ON to commission design for expansion

Robert Smith
The Osage Nation Congress has agreed to appropriate $250,000 for a design for the expansion of the Osage Nation Museum. In this Journal-Capital file photo, the museum can be seen in the background, behind the Osage Nation Veterans Memorial.

The Osage Nation Congress recently agreed to spend $250,000 on a design for a multi-million-dollar expansion of the ON Museum, and Principal Chief Geoffrey Standing Bear is looking forward to collaborating with interested parties to raise the needed funding for construction.

Chief Standing Bear confirmed that author David Grann, who wrote the bestseller “Killers of the Flower Moon” about the murders of numerous of the Osage during the early 20th century, is among those interested in helping with the project.

“We’re looking forward to working with all of our people here and with David,” Standing Bear told the Journal-Capital. “It’s teamwork, and that’s what makes things happen.”

Standing Bear also expressed thanks to the ON Congress, which passed legislation June 24 to appropriate $250,000 out of the existing Museum Fund to cover design costs.

“I’m so glad our Osage Congress agreed to pursue this opportunity,” he said.

Congressman R.J. Walker, who sponsored the legislation, said he had not been in favor of appropriating new money for the museum expansion design, but he had been willing to use $250,000 of roughly $275,000 that was in the Museum Fund to pay for design work.

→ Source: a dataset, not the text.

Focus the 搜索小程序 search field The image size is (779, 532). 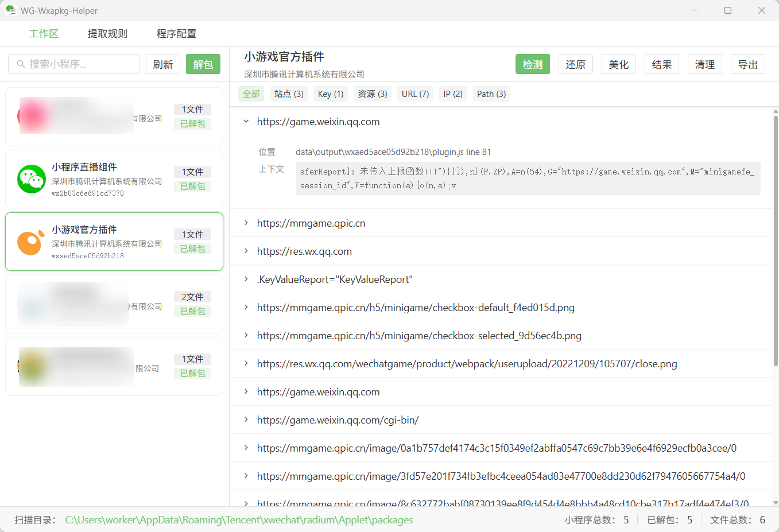(x=80, y=64)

That still left some $25,000 in the Museum Fund for other purposes, he said. The important thing is the ON will have a conceptual design to use in attracting financing for the museum project, Walker said.

Standing Bear said Grann’s interest in the project grew out of conversations that began about a year ago. The author expressed an interest in helping to memorialize murdered Osage people, the chief said, explaining that Grann wasn’t really interested in a plaque or a statue. The two stayed in touch and Grann later asked if Standing Bear had thought of something.

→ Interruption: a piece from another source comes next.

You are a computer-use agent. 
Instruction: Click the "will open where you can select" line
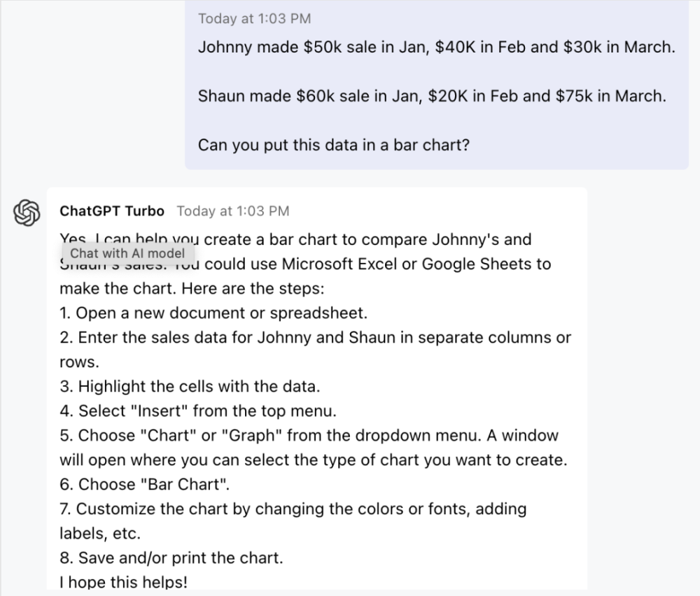pos(313,460)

Chief Standing Bear said he told Grann that the ON Museum, which is the oldest tribally owned museum in the U.S. (dating back to 1938), is in need of expansion.

“Well, I would be very interested in that if you decide to go in that direction,” Standing Bear recalled Grann saying. “I would like to see what private money we could raise to help the Osage on a museum expansion.”

The idea that arose in conversation was for a possible New York City fundraiser, and Chief Standing Bear said he was attracted by that concept.

“OK, I think that sounds like a really great idea,” he recalled telling Grann, asking what the author would need in order to be able to approach potential donors.

Standing Bear noted he called for internal discussions involving new museum director Marla Redcorn-Miller, former museum director Kathryn Red Corn, and his chief of staff, Jason Zaun.

Pointing out that museum spaces have special needs when it comes to temperature, light and ventilation controls, Standing Bear explained he was interested in developing a detailed estimate of what expansion costs might come to, so that interested parties like Grann would be in a position to talk with potentially generous people about what levels of support they might be willing to provide.

Grann told the Journal-Capital he looks forward to helping.

“Chief Standing Bear shared with me the Osage Nation’s wonderful plans for the museum. It’s such an important project, and I’m eager to help anyway I can,” he said.